▸ Polecenie: Zaktualizuj fragment zapisów, który zaczyna się wierszem zawierającym "Select Reach (US) tab in Etsy chart", a kończy wierszem zawierającym "coord(39,508)", zastępując w nim "Select" przez "Choose" i pozostawiając resztę bez zmian. Podaj wyłącznie ten fragment.

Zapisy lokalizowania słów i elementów
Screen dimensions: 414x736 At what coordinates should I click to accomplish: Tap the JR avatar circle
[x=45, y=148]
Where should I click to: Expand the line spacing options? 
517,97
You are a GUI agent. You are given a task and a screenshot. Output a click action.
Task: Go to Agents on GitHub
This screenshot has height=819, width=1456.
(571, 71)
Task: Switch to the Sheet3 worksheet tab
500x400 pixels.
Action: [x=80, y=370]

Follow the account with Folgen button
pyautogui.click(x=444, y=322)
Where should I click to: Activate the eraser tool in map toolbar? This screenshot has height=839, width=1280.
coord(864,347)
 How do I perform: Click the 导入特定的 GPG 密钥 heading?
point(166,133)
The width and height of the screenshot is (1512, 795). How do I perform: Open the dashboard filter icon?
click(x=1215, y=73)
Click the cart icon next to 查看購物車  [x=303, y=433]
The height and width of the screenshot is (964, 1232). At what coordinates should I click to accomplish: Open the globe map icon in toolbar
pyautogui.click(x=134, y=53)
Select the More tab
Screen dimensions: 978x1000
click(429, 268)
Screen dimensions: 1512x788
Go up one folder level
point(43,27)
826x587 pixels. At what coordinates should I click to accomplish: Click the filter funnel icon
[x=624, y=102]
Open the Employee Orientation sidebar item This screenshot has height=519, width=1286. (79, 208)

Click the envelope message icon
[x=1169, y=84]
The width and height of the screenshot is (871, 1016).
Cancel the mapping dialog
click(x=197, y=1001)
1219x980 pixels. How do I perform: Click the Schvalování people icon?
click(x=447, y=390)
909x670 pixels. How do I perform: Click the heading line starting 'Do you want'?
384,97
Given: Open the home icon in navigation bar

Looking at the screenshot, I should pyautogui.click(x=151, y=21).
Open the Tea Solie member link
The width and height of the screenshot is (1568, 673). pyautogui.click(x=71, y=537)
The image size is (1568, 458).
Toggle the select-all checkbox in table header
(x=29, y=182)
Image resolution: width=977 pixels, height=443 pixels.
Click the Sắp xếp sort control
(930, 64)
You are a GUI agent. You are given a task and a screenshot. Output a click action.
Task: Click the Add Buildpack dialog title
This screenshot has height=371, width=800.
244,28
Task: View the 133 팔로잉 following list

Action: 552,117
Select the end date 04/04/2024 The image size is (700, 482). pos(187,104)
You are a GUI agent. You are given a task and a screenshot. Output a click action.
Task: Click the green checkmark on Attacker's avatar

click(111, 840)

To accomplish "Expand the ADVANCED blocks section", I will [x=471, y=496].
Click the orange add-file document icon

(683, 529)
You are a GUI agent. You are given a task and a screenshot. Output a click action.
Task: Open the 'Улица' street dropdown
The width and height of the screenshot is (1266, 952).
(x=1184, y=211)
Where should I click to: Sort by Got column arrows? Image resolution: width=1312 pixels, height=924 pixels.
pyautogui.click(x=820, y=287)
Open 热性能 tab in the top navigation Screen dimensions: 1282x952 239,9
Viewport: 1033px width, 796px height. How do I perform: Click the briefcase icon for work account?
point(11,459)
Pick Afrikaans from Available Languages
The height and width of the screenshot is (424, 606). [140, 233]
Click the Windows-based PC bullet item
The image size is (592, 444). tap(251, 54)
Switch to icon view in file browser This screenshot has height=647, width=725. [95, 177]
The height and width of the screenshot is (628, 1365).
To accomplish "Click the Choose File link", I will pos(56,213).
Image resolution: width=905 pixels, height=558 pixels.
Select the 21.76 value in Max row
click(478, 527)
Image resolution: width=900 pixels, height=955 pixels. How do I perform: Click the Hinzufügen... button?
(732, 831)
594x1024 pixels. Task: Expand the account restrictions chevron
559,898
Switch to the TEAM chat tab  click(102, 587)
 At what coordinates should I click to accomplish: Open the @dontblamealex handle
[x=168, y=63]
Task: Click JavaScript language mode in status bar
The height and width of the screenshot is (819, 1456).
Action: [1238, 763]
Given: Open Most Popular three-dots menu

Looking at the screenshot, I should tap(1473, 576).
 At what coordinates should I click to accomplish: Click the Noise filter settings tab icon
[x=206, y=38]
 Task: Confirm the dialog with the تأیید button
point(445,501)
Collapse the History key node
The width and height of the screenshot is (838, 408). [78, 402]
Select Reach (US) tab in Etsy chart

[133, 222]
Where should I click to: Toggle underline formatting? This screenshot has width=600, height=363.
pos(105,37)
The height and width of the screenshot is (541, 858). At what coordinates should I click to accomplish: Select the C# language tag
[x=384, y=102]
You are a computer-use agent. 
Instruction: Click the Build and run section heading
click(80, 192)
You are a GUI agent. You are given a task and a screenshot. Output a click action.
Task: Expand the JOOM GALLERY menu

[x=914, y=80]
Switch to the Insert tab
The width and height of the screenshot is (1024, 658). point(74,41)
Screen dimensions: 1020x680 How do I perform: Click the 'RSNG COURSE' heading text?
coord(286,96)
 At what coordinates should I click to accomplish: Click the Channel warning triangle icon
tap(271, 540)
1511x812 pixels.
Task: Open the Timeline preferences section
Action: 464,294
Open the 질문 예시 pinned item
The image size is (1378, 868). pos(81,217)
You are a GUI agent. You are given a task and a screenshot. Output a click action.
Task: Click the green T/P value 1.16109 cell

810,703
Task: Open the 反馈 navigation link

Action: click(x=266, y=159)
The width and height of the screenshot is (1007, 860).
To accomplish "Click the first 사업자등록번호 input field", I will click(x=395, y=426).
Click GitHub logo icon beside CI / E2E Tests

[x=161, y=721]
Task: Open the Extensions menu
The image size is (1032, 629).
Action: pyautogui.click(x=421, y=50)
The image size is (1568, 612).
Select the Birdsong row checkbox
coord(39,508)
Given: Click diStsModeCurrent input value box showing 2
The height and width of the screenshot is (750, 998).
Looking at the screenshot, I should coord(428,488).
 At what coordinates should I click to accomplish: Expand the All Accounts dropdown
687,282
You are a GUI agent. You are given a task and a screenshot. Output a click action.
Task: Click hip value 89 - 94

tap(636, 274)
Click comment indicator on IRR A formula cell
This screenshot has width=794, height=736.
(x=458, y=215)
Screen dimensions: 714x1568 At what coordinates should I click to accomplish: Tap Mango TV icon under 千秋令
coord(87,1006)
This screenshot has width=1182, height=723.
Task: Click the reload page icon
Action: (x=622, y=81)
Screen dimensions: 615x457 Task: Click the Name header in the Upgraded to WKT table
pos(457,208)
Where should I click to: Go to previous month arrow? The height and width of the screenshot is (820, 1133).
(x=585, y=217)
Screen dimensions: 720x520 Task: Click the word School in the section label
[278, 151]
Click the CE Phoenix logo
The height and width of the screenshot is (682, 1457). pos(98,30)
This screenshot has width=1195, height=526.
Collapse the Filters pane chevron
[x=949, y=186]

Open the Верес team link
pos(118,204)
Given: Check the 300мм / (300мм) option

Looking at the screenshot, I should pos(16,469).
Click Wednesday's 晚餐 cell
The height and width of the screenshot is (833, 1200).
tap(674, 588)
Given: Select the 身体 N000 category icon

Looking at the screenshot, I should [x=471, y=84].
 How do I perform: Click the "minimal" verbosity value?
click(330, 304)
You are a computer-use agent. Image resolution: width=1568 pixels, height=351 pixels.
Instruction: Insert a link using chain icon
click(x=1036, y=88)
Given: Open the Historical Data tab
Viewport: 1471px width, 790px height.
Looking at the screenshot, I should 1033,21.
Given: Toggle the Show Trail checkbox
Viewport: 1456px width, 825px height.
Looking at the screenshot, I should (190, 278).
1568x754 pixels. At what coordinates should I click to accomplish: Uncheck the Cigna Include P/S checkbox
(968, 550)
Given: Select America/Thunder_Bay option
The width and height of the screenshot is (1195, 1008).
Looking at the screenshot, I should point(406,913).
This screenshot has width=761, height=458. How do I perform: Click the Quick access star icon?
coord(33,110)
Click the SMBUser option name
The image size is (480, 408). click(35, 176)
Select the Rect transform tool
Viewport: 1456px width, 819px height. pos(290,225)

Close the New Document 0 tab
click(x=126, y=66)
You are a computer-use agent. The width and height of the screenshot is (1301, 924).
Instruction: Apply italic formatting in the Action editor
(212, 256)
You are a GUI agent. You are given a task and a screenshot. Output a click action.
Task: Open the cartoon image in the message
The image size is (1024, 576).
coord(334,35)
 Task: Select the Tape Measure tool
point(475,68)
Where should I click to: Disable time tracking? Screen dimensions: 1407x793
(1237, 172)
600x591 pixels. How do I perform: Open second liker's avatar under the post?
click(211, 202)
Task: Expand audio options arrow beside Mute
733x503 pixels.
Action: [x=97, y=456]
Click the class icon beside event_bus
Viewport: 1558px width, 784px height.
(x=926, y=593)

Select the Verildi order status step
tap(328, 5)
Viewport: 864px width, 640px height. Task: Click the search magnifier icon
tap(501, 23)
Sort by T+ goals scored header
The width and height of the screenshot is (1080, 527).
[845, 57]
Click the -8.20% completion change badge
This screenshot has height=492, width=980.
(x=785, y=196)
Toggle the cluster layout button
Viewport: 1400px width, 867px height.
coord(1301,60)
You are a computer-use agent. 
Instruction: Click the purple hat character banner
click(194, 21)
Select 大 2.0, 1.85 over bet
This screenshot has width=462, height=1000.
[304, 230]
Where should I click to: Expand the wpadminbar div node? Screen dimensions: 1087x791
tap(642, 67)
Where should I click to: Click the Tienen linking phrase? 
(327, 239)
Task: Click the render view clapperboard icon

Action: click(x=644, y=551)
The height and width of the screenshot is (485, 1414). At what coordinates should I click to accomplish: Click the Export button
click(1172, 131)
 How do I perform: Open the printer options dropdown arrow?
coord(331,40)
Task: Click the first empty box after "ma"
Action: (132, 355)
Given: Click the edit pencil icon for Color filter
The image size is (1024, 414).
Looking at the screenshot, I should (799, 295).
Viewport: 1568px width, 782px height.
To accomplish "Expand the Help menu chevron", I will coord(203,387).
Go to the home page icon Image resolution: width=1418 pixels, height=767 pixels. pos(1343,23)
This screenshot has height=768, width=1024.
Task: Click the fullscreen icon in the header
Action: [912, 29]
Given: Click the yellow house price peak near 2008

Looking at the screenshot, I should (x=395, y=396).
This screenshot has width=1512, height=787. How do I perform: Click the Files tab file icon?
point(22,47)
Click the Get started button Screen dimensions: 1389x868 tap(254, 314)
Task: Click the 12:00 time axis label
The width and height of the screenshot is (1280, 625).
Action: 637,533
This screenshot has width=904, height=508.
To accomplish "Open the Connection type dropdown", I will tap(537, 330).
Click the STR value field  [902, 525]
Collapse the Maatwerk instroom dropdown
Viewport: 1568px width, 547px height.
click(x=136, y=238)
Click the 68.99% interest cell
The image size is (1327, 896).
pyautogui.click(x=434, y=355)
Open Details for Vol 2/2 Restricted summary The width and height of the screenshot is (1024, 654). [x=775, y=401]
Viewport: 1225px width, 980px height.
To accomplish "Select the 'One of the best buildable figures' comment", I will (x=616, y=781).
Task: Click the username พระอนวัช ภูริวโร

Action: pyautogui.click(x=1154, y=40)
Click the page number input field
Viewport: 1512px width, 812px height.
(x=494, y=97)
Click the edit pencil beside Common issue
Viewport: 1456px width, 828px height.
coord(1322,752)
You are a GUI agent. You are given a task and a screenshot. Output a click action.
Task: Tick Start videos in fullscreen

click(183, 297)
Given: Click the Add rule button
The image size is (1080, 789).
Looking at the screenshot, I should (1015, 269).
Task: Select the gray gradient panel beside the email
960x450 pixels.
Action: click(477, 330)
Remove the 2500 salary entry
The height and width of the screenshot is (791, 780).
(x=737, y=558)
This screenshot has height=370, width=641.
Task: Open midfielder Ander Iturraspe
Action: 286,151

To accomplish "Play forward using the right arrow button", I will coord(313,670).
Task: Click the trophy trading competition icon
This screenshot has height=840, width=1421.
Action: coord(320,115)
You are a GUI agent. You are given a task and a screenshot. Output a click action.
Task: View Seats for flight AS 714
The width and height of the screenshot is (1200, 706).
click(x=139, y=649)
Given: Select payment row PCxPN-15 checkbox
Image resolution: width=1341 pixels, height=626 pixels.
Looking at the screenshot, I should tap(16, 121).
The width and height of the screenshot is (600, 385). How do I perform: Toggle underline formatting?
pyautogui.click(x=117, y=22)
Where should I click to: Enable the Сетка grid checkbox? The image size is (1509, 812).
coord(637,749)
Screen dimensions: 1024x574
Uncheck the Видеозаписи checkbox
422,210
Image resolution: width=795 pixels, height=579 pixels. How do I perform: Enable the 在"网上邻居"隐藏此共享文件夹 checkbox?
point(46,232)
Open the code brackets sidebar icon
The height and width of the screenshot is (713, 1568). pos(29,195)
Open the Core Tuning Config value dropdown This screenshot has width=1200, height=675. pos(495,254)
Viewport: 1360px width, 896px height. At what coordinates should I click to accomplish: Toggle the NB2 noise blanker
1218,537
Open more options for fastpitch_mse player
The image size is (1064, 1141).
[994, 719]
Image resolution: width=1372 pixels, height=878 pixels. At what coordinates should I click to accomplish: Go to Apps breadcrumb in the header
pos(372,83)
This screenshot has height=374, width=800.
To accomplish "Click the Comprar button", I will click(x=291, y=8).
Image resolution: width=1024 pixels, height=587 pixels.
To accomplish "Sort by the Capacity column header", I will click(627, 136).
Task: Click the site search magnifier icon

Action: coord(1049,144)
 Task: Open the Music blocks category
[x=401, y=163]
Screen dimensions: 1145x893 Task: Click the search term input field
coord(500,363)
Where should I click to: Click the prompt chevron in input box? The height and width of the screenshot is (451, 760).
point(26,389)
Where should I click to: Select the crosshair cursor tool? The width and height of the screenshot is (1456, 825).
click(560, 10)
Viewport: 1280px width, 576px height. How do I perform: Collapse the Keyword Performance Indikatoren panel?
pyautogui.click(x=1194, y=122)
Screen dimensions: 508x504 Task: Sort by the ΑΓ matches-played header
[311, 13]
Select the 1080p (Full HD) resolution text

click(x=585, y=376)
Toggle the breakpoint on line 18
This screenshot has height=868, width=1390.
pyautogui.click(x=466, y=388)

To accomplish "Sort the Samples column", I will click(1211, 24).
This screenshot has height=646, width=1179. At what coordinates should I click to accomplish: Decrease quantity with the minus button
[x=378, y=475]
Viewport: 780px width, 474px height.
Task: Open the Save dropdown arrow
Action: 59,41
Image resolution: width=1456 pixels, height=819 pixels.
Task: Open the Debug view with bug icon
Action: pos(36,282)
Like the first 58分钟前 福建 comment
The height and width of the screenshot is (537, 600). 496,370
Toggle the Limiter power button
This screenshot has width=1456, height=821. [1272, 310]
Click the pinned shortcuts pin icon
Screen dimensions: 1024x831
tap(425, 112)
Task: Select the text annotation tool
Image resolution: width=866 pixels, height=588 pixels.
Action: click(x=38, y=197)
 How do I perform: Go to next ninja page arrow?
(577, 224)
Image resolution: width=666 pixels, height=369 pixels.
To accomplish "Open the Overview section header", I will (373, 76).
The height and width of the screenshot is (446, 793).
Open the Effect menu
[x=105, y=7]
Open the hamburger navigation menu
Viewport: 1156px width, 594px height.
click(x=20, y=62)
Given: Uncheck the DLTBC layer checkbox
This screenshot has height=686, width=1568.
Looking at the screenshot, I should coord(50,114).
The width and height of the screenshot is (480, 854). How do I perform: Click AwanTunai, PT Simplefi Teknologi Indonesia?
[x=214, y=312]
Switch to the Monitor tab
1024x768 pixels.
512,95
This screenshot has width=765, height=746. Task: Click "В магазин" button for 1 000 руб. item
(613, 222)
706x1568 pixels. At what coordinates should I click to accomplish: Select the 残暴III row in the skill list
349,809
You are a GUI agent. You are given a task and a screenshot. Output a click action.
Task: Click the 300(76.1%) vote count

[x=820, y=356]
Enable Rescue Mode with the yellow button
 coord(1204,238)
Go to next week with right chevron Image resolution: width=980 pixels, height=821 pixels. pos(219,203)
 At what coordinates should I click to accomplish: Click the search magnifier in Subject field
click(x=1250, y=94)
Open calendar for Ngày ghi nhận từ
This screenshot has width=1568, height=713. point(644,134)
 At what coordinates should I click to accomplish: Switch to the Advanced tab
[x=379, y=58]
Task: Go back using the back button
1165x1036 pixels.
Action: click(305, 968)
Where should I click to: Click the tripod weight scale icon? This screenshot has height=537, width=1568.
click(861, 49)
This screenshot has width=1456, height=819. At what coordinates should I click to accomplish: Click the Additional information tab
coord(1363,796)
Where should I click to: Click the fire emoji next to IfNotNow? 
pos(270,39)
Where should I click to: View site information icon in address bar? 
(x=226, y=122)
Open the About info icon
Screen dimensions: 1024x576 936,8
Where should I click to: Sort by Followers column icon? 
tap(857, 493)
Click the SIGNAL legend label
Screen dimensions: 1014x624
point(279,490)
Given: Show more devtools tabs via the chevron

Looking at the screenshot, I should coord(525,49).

▸ Rozwiązanie zadania:
Choose Reach (US) tab in Etsy chart

[133, 222]
Where should I click to: Toggle underline formatting? This screenshot has width=600, height=363.
pos(105,37)
The height and width of the screenshot is (541, 858). At what coordinates should I click to accomplish: Choose the C# language tag
[x=384, y=102]
You are a computer-use agent. 
Instruction: Click the Build and run section heading
click(80, 192)
You are a GUI agent. You are given a task and a screenshot. Output a click action.
Task: Expand the JOOM GALLERY menu

[x=914, y=80]
Switch to the Insert tab
The width and height of the screenshot is (1024, 658). point(74,41)
Screen dimensions: 1020x680 How do I perform: Click the 'RSNG COURSE' heading text?
coord(286,96)
 At what coordinates should I click to accomplish: Click the Channel warning triangle icon
tap(271, 540)
1511x812 pixels.
Task: Open the Timeline preferences section
Action: 464,294
Open the 질문 예시 pinned item
The image size is (1378, 868). pos(81,217)
You are a GUI agent. You are given a task and a screenshot. Output a click action.
Task: Click the green T/P value 1.16109 cell

810,703
Task: Open the 反馈 navigation link

Action: click(x=266, y=159)
The width and height of the screenshot is (1007, 860).
To accomplish "Click the first 사업자등록번호 input field", I will click(x=395, y=426).
Click GitHub logo icon beside CI / E2E Tests

[x=161, y=721]
Task: Open the Extensions menu
The image size is (1032, 629).
Action: pyautogui.click(x=421, y=50)
The image size is (1568, 612).
Choose the Birdsong row checkbox
coord(39,508)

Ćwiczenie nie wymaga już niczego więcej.